◆ Source excerpt:
Moroccan Beef Tagine
Nice subtle spicing.
- 1 1/2 lb Stewing Beef, cut into 1-inch cubes
- 2 tbsp olive Oil
- 2 teaspoons Salt
- 1/2 teaspoon Cumin
- 1 teaspoon grated fresh ginger
- 1/2 teaspoon allspice
- 1/2 teaspoon cinnamon
- 1/4 teaspoon Cayenne Pepper
- 1/4 teaspoon ground turmeric
- 1/4 teaspoon Ground Coriander
- 100g Celery, chopped
- 1 large Onion, chopped
- 10 oz. beef broth for the stew
- 2 Garlic Cloves, crushed
- 2 Carrots, sliced
- 2 large tomatoes, cut into 6 wedges each
- 15 oz. can of tomatoes
- 3-4 cups beef broth for the couscous
1/2 cup halved pitted Kalamata olives
1/2 cup golden raisins
- 5 dried apricots, chopped into thirds or quarters
- 2 cups couscous
- 1/4 cup chopped fresh mint leaves
YIELD: 6 servings
Prep Time: 1 hrs 0 min
Cooking Time: 2 hrs 0 min
Total Time: 3 hrs 0 min
- In a 12-inch nonstick frying pan or a dutch oven over medium heat, frequently stir onion in oil until softened, 4 to 5 minutes.

◆ Dataset:
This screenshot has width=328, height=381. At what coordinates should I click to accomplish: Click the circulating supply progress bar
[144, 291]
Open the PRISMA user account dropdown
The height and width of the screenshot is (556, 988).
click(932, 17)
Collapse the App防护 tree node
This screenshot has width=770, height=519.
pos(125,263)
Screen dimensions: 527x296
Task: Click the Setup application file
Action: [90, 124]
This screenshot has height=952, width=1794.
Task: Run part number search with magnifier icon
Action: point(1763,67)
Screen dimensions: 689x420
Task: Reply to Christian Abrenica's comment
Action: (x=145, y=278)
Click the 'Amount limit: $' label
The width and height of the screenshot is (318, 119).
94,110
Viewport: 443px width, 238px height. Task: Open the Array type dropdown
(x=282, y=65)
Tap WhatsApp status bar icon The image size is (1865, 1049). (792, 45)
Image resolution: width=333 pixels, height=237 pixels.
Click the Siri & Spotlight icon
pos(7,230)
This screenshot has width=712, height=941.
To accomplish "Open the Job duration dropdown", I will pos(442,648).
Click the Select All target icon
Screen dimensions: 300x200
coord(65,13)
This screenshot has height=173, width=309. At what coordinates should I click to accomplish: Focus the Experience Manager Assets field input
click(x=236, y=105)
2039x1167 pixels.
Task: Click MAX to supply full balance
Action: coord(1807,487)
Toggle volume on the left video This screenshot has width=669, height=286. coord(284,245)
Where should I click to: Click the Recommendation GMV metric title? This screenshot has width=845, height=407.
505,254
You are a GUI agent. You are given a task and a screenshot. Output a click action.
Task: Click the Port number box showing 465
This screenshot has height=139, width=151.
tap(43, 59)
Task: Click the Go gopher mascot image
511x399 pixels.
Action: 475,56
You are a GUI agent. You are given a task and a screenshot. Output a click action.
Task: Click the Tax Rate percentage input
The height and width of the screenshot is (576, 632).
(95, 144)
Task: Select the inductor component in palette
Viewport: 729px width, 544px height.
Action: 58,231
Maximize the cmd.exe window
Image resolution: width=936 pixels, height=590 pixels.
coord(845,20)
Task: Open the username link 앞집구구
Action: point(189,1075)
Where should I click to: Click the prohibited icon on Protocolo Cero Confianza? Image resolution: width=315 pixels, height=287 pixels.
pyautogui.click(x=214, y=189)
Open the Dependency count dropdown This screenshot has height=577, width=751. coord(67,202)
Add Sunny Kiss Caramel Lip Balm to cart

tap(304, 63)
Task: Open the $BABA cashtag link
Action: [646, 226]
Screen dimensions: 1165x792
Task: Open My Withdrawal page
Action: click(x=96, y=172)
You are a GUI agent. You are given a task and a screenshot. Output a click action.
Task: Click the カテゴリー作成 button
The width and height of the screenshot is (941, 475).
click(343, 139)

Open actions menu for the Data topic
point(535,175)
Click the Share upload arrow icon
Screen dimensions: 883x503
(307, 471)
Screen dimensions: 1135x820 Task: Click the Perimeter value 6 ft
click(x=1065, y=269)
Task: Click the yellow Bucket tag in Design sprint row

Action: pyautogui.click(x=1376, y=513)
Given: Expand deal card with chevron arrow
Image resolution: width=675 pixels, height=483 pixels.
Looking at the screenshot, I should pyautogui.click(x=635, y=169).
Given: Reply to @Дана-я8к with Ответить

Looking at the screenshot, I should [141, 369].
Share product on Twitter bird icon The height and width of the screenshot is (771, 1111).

◆ Written exercise A: List every ingredient in the beef tagine recipe whose quantity is given in cups, with its amount.
◆ Written exercise B: The beef tagine recipe lists beef broth twice. Explain why, using only the recipe itself.
◆ Written exercise C: Continue the beef tagine recipe from its final step.

◆ Final answer A:
- Beef broth for the couscous: 3-4 cups
- Halved pitted Kalamata olives: 1/2 cup
- Golden raisins: 1/2 cup
- Couscous: 2 cups
- Chopped fresh mint leaves: 1/4 cup

◆ Final answer B: The two entries serve different parts of the dish. The 10 oz. amount is "beef broth for the stew," and the 3-4 cups are "beef broth for the couscous."

◆ Final answer C:
- Add garlic, ginger, cumin, coriander, cayenne, and turmeric and stir until fragrant, about 30 seconds. Add celery, tomatoes and their juice; bring to a boil over high heat, stirring often.
- Heat the oil in a second large saucepan until very hot. Add the beef and brown on all sides then pour off any excess oil. Cover, reduce heat to low and simmer until meat is hot, 5 to 7 minutes.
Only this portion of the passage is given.